La Voie est par-delà les montagnes,
Son tracé s’estompe dans la brume céleste.

(Propos creux pouvant très bien passer pour un poème chinois)

C’était la deuxième fois de la semaine que je gravissais ce versant de montagne. Pour être plus précis, c’était la première fois que j’y suais sang et eau : la précédente escalade, je l’avais faite en 4x4, manière tout de même plus catholique d’attaquer une montagne presque sacrée. Mais cette fois-ci, je voulais prendre le temps de méditer et de réfléchir et puis, à dire vrai, j’avais un paquet de calories à perdre car, depuis huit jours, je n’étais pas en carême...

Mais, je vais essayer de vous remettre tout ça dans l’ordre, sinon, je sens que vous allez avoir des difficultés à suivre... Pour ceux qui ne me connaissent pas encore, je m’appelle Delamarne.
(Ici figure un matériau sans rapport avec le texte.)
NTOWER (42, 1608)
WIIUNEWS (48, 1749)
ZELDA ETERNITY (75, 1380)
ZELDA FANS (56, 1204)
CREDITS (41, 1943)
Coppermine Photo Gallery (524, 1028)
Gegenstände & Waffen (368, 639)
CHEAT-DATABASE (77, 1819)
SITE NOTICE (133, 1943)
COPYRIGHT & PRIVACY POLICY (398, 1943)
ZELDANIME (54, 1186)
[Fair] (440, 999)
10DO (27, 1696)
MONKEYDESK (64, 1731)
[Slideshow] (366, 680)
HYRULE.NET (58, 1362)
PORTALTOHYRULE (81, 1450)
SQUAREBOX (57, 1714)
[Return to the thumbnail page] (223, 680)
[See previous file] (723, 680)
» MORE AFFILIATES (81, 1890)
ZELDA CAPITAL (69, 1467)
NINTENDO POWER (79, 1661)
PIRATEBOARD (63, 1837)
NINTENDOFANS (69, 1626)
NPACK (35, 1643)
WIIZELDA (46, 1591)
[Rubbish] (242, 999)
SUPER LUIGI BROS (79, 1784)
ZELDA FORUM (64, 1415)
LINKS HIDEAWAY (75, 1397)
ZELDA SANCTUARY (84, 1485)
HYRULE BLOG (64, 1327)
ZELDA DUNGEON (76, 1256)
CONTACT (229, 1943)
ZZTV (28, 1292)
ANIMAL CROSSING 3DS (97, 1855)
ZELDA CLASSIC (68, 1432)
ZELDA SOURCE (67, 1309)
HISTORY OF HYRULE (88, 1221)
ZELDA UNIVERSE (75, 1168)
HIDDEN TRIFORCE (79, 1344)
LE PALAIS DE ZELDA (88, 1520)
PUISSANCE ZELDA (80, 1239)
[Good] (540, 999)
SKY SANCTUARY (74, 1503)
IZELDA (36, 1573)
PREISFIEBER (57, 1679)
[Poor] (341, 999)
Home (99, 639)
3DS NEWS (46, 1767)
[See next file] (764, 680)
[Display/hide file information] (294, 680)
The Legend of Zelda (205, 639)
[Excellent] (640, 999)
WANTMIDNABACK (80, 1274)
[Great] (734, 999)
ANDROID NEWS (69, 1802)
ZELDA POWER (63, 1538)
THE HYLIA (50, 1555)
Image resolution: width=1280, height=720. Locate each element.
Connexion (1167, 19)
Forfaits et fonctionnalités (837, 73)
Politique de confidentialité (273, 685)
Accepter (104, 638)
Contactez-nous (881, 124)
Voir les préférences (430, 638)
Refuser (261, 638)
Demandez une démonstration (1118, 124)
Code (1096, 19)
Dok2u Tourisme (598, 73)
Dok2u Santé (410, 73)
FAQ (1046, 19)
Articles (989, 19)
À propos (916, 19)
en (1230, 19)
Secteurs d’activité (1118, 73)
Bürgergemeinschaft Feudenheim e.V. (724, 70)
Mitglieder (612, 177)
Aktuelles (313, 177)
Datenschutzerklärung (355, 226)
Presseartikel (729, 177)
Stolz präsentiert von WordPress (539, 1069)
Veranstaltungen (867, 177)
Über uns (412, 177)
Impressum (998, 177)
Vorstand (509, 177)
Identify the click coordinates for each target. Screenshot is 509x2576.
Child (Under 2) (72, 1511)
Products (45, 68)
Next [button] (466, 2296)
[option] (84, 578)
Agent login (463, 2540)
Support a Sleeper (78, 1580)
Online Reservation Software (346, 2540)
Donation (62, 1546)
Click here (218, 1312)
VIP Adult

Je suis né dans un petit village « qu’a un nom pas du tout commun... » aurait chanté François Béranger -Mais qui chante encore François Béranger ?-, mais je m’égare encore dans des digressions inopportunes... Je vais vous le faire court : je suis né dans l’Ardèche et dans la dèche, et maintenant je travaille au Ministère de l’Intérieur et côté pognon, ça va un peu mieux...

Vous me direz qu’il y a une petite abstraction d’une quarantaine d’années dans mon CV, entre la dèche et le maintenant... C’est vrai, mais je vois bien que vous êtes trop curieux et que vous aimeriez savoir ce que j’ai pu faire pendant ce laps de temps... Mais chut ! Pas de ça Lisette ! C’est couvert en partie par le Secret Défense, parfois même par le Secret d’Etat et pour le reste, c’est surtout interdit par la censure et les règles de la bienséance... Je ne vous avouerai donc que mon dernier emploi, en forme de reclassement honorable pour services tordus à ma mère-patrie, ou à mon père-matrie parce que pour moi ça marche dans les deux sens, vu que mes deux parents étaient tous les deux Ardéchois au cœur fidèle... Je travaille désormais Place Beauvau, chez les rois du clavier à deux doigts, car même avec l’arrivée des ordinateurs modernes, on n’a toujours pas réussi à utiliser les huit autres... Concerto pour deux phalanges, pour dactylo-alpiniste de l’Annapurna.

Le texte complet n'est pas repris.